**Item coordinate data**.
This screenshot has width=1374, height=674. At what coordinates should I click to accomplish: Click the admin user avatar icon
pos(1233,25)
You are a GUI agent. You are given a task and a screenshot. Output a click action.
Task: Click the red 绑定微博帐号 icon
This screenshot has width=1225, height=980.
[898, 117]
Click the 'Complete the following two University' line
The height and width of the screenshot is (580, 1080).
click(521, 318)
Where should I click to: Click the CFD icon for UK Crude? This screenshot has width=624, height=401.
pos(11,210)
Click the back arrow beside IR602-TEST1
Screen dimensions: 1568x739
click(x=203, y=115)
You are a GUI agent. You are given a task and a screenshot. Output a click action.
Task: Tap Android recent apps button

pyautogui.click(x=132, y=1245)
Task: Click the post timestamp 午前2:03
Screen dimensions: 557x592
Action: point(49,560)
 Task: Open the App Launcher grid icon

**PROBLEM STATEMENT**. Convert each line of the listing above into a JSON list of strings, with one string per line and blank lines omitted.

**RESPONSE**.
[
  "This screenshot has width=1374, height=674. At what coordinates should I click to accomplish: Click the admin user avatar icon",
  "pos(1233,25)",
  "You are a GUI agent. You are given a task and a screenshot. Output a click action.",
  "Task: Click the red 绑定微博帐号 icon",
  "This screenshot has width=1225, height=980.",
  "[898, 117]",
  "Click the 'Complete the following two University' line",
  "The height and width of the screenshot is (580, 1080).",
  "click(521, 318)",
  "Where should I click to: Click the CFD icon for UK Crude? This screenshot has width=624, height=401.",
  "pos(11,210)",
  "Click the back arrow beside IR602-TEST1",
  "Screen dimensions: 1568x739",
  "click(x=203, y=115)",
  "You are a GUI agent. You are given a task and a screenshot. Output a click action.",
  "Task: Tap Android recent apps button",
  "pyautogui.click(x=132, y=1245)",
  "Task: Click the post timestamp 午前2:03",
  "Screen dimensions: 557x592",
  "Action: point(49,560)",
  " Task: Open the App Launcher grid icon"
]